Link Up! was begun in 1985, one year after Worby took over the Carnegie Hall's children's concerts, to provide students with direct exposure to live orchestral music and to teach them basic music concepts. Each year the program emphasizes a different theme while establishing a connection with at least one other art form. During the first five months of 1995, musicians visited fifteen participating schools in four New York City boroughs. Classroom teachers were trained in a special workshop where they were given audio cassettes as well as resource manuals with sequentially linked activities to examine the theme "melody" and to explore why melody is memorable. Worby and members of the orchestra appeared at each school to perform a suite from Stravinsky's Pulcinella and to demonstrate how specific musical instruments sound and are played. Dance was integrated into the grand spring concert at Carnegie Hall, with members of the Nikolais/Louis Dance Lab in especially devised choreography by Murray Louis to make the shape and construction of Stravinsky's tunes visible. Sections of Petrouchka and Firebird were viewed" in dance sequences that were related strictly to the music's development, not the ballets' plots.

"Integration is critical to everything we do," explains Susen, "to reinforce the fact that music lives in a mortal context, not in isolation. As a creative expression, art is driven, perceived and enjoyed by human beings, who don't change very much over centuries." Easy familiarity with artists, composers, and the concert hall is another important objective. "We want to welcome young audiences into our world of music and find ways of sharing our passion with them, while maintaining the integrity of what we do." On this point, Carnegie Hall thinks big; the all-Stravinsky concert is but one of several examples. For 1995-96, the link is with literature and the theme is "Music Speaks." Beethoven's "Ode to Joy," the final movement of his Ninth Symphony, will be performed at Carnegie Hall for the youngsters by Worby and the orchestra, with the All City High School Chorus of New York. The scale is awesome. The goal is excellence.

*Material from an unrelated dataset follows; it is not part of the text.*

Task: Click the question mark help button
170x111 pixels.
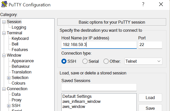Action: pyautogui.click(x=143, y=4)
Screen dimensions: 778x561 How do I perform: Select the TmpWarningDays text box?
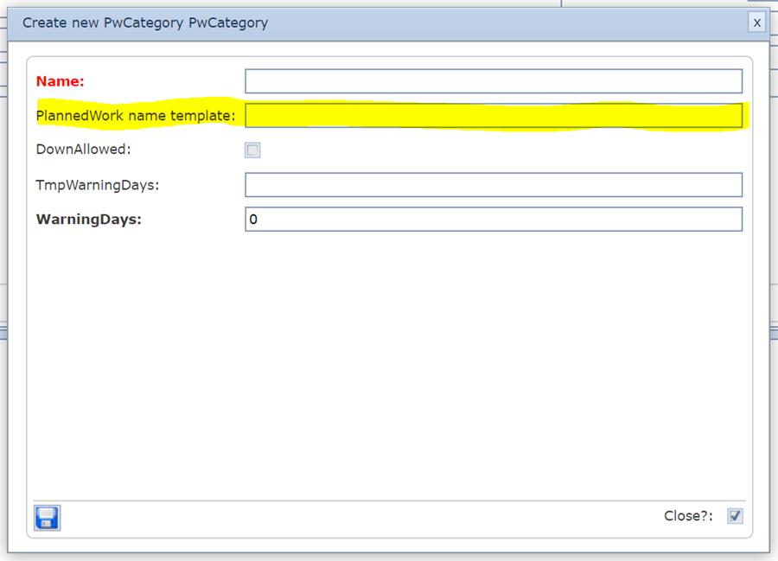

Susen recognizes the power of the Link Up! activities to hone student skills in time management, analysis, critical assessment, problem solving and an array of empowerment tools that expand the individual's capacity for expression. "We stretch imaginations, yes," she affirms, "and expose them to the holistic nature of an artist's thought processes. We build on common bonds of musical knowledge and see concepts reflected as other disciplines are approached." She believes the nine- to twelve-year-old age selection is also significant. "The children are bright and know enough to make decisions. They are eager to learn and haven't yet become jaded."